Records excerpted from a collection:
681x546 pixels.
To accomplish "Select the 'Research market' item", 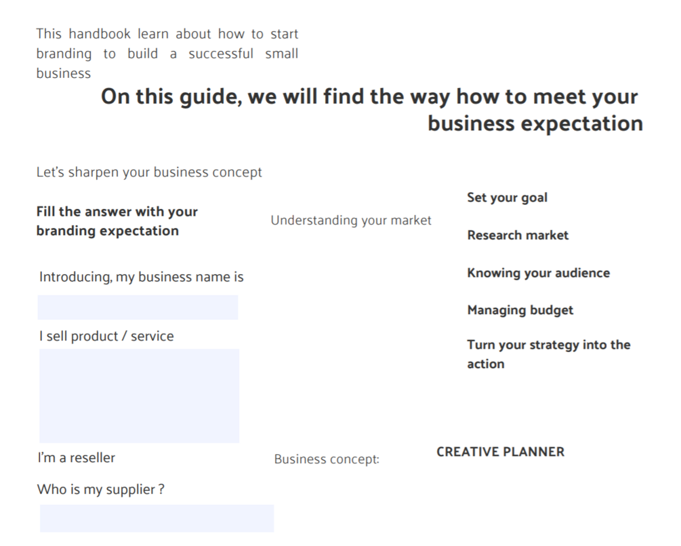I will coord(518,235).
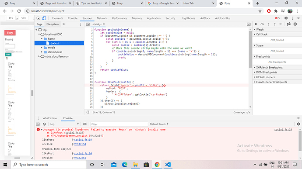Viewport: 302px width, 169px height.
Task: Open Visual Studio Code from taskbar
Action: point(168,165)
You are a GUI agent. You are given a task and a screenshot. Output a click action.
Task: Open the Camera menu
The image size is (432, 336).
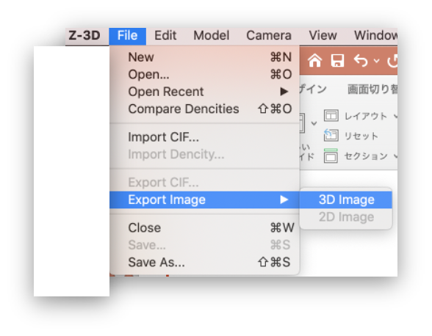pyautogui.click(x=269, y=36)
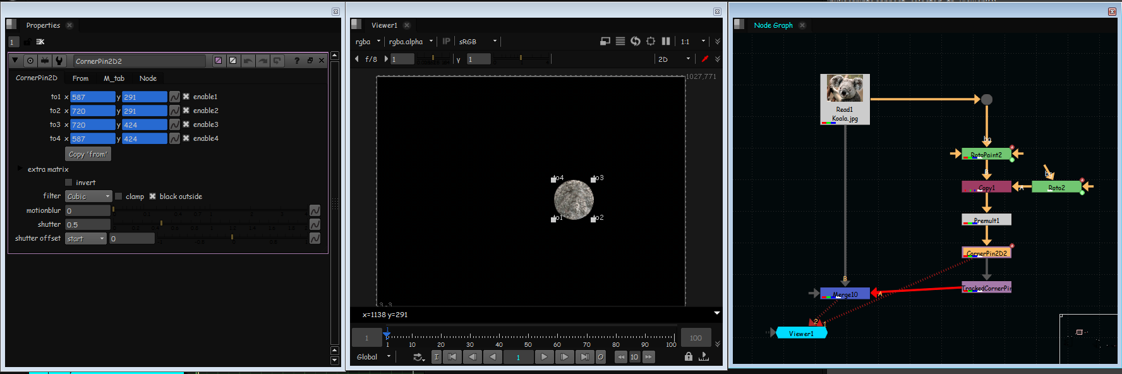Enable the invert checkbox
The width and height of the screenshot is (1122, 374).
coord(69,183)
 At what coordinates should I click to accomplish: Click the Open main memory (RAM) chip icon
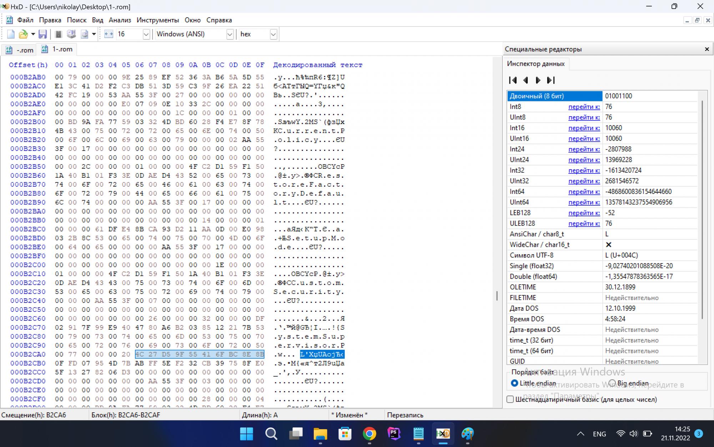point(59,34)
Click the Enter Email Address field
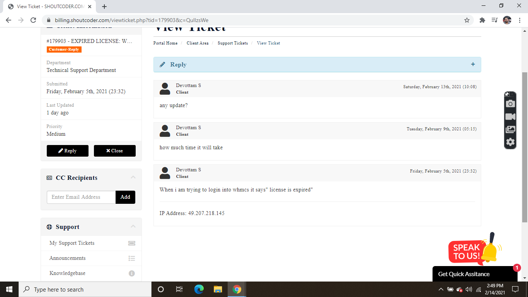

__PROBLEM REQUIREMENTS__:
Update the lines between the one holding "At what coordinates" and the end of the records, inclusive, replacing "main memory" with "system memory" and changing nothing else. Leave the pictures out of your answer.

__COMPLETE RESPONSE__:
 At what coordinates should I click to accomplish: Click the Open system memory (RAM) chip icon
point(59,34)
Click the Enter Email Address field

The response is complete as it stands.